Exercise directions ->
Nothing in the records below may change; print them all exactly.

-------- Available records

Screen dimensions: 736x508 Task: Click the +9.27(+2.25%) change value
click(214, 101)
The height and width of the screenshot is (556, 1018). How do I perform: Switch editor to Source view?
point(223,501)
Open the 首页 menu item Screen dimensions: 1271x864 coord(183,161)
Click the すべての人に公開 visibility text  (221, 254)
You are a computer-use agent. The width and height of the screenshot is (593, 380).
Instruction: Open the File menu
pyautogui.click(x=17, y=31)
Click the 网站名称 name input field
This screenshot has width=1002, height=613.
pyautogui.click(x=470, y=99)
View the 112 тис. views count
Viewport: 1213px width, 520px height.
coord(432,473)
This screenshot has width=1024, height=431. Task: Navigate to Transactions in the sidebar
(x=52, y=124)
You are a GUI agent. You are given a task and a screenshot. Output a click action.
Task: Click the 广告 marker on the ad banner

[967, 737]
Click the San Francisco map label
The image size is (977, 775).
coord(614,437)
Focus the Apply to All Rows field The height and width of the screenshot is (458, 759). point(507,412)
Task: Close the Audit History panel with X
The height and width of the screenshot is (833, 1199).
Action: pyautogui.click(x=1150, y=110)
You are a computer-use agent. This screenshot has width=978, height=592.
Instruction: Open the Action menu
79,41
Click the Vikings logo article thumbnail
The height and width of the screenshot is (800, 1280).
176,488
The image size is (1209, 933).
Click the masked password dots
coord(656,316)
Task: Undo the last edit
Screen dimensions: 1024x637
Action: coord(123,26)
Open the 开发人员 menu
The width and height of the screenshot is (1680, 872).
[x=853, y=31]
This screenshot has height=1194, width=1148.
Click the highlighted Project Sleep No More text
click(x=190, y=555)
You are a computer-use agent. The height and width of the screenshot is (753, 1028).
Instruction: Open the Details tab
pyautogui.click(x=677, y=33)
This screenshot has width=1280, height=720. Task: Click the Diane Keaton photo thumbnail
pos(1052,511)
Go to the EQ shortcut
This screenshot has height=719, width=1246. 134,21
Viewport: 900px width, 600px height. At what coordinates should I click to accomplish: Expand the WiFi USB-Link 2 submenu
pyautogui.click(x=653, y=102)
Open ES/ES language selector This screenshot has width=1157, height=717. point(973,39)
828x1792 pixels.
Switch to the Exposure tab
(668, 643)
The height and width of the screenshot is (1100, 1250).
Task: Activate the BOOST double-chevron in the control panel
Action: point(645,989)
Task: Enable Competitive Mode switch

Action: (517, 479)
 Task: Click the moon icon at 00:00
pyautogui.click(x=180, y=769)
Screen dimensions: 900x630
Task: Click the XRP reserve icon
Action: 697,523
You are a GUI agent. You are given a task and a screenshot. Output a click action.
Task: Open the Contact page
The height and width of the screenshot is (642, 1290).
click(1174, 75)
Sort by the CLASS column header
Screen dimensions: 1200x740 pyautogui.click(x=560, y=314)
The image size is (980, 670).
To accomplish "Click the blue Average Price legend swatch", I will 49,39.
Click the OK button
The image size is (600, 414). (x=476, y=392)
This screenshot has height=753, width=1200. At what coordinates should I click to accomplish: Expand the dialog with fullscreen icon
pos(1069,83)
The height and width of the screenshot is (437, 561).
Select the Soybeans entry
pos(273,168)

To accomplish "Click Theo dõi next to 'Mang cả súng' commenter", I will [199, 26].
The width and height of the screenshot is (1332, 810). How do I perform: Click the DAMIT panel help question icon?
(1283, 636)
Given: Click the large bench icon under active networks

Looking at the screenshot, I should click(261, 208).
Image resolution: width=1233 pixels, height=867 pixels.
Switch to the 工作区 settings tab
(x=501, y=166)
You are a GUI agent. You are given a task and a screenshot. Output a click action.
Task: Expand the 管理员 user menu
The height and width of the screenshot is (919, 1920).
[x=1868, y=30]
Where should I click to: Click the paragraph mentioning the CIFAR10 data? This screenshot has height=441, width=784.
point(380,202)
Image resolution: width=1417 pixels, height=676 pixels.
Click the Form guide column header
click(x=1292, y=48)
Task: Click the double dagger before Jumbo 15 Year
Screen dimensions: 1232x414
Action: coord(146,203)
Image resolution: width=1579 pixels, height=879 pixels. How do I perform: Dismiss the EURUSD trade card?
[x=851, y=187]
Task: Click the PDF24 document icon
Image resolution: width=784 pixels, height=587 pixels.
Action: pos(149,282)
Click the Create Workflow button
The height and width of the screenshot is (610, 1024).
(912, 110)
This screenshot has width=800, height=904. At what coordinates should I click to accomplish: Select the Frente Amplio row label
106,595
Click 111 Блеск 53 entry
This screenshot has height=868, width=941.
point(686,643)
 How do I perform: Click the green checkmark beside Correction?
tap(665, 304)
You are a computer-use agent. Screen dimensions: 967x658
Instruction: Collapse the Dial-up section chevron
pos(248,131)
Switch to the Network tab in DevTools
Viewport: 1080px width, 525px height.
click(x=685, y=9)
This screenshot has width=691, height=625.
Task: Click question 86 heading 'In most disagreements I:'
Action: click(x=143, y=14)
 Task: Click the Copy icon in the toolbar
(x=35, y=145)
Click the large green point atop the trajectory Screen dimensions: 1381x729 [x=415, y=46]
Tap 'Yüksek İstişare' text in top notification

----------------

Completed exercise ->
Screen dimensions: 736x508 Task: Click the +9.27(+2.25%) change value
click(214, 101)
The height and width of the screenshot is (556, 1018). How do I perform: Switch editor to Source view?
point(223,501)
Open the 首页 menu item Screen dimensions: 1271x864 coord(183,161)
Click the すべての人に公開 visibility text  (221, 254)
You are a computer-use agent. The width and height of the screenshot is (593, 380).
Instruction: Open the File menu
pyautogui.click(x=17, y=31)
Click the 网站名称 name input field
This screenshot has width=1002, height=613.
pyautogui.click(x=470, y=99)
View the 112 тис. views count
Viewport: 1213px width, 520px height.
coord(432,473)
This screenshot has width=1024, height=431. Task: Navigate to Transactions in the sidebar
(x=52, y=124)
You are a GUI agent. You are given a task and a screenshot. Output a click action.
Task: Click the 广告 marker on the ad banner

[967, 737]
Click the San Francisco map label
The image size is (977, 775).
coord(614,437)
Focus the Apply to All Rows field The height and width of the screenshot is (458, 759). point(507,412)
Task: Close the Audit History panel with X
The height and width of the screenshot is (833, 1199).
Action: pyautogui.click(x=1150, y=110)
You are a computer-use agent. This screenshot has width=978, height=592.
Instruction: Open the Action menu
79,41
Click the Vikings logo article thumbnail
The height and width of the screenshot is (800, 1280).
176,488
The image size is (1209, 933).
Click the masked password dots
coord(656,316)
Task: Undo the last edit
Screen dimensions: 1024x637
Action: coord(123,26)
Open the 开发人员 menu
The width and height of the screenshot is (1680, 872).
[x=853, y=31]
This screenshot has height=1194, width=1148.
Click the highlighted Project Sleep No More text
click(x=190, y=555)
You are a computer-use agent. The height and width of the screenshot is (753, 1028).
Instruction: Open the Details tab
pyautogui.click(x=677, y=33)
This screenshot has width=1280, height=720. Task: Click the Diane Keaton photo thumbnail
pos(1052,511)
Go to the EQ shortcut
This screenshot has height=719, width=1246. 134,21
Viewport: 900px width, 600px height. At what coordinates should I click to accomplish: Expand the WiFi USB-Link 2 submenu
pyautogui.click(x=653, y=102)
Open ES/ES language selector This screenshot has width=1157, height=717. point(973,39)
828x1792 pixels.
Switch to the Exposure tab
(668, 643)
The height and width of the screenshot is (1100, 1250).
Task: Activate the BOOST double-chevron in the control panel
Action: point(645,989)
Task: Enable Competitive Mode switch

Action: (517, 479)
 Task: Click the moon icon at 00:00
pyautogui.click(x=180, y=769)
Screen dimensions: 900x630
Task: Click the XRP reserve icon
Action: 697,523
You are a GUI agent. You are given a task and a screenshot. Output a click action.
Task: Open the Contact page
The height and width of the screenshot is (642, 1290).
click(1174, 75)
Sort by the CLASS column header
Screen dimensions: 1200x740 pyautogui.click(x=560, y=314)
The image size is (980, 670).
To accomplish "Click the blue Average Price legend swatch", I will 49,39.
Click the OK button
The image size is (600, 414). (x=476, y=392)
This screenshot has height=753, width=1200. At what coordinates should I click to accomplish: Expand the dialog with fullscreen icon
pos(1069,83)
The height and width of the screenshot is (437, 561).
Select the Soybeans entry
pos(273,168)

To accomplish "Click Theo dõi next to 'Mang cả súng' commenter", I will [199, 26].
The width and height of the screenshot is (1332, 810). How do I perform: Click the DAMIT panel help question icon?
(1283, 636)
Given: Click the large bench icon under active networks

Looking at the screenshot, I should click(261, 208).
Image resolution: width=1233 pixels, height=867 pixels.
Switch to the 工作区 settings tab
(x=501, y=166)
You are a GUI agent. You are given a task and a screenshot. Output a click action.
Task: Expand the 管理员 user menu
The height and width of the screenshot is (919, 1920).
[x=1868, y=30]
Where should I click to: Click the paragraph mentioning the CIFAR10 data? This screenshot has height=441, width=784.
point(380,202)
Image resolution: width=1417 pixels, height=676 pixels.
Click the Form guide column header
click(x=1292, y=48)
Task: Click the double dagger before Jumbo 15 Year
Screen dimensions: 1232x414
Action: coord(146,203)
Image resolution: width=1579 pixels, height=879 pixels. How do I perform: Dismiss the EURUSD trade card?
[x=851, y=187]
Task: Click the PDF24 document icon
Image resolution: width=784 pixels, height=587 pixels.
Action: pos(149,282)
Click the Create Workflow button
The height and width of the screenshot is (610, 1024).
(912, 110)
This screenshot has width=800, height=904. At what coordinates should I click to accomplish: Select the Frente Amplio row label
106,595
Click 111 Блеск 53 entry
This screenshot has height=868, width=941.
point(686,643)
 How do I perform: Click the green checkmark beside Correction?
tap(665, 304)
You are a computer-use agent. Screen dimensions: 967x658
Instruction: Collapse the Dial-up section chevron
pos(248,131)
Switch to the Network tab in DevTools
Viewport: 1080px width, 525px height.
click(x=685, y=9)
This screenshot has width=691, height=625.
Task: Click question 86 heading 'In most disagreements I:'
Action: click(x=143, y=14)
 Task: Click the Copy icon in the toolbar
(x=35, y=145)
Click the large green point atop the trajectory Screen dimensions: 1381x729 [x=415, y=46]
Tap 'Yüksek İstişare' text in top notification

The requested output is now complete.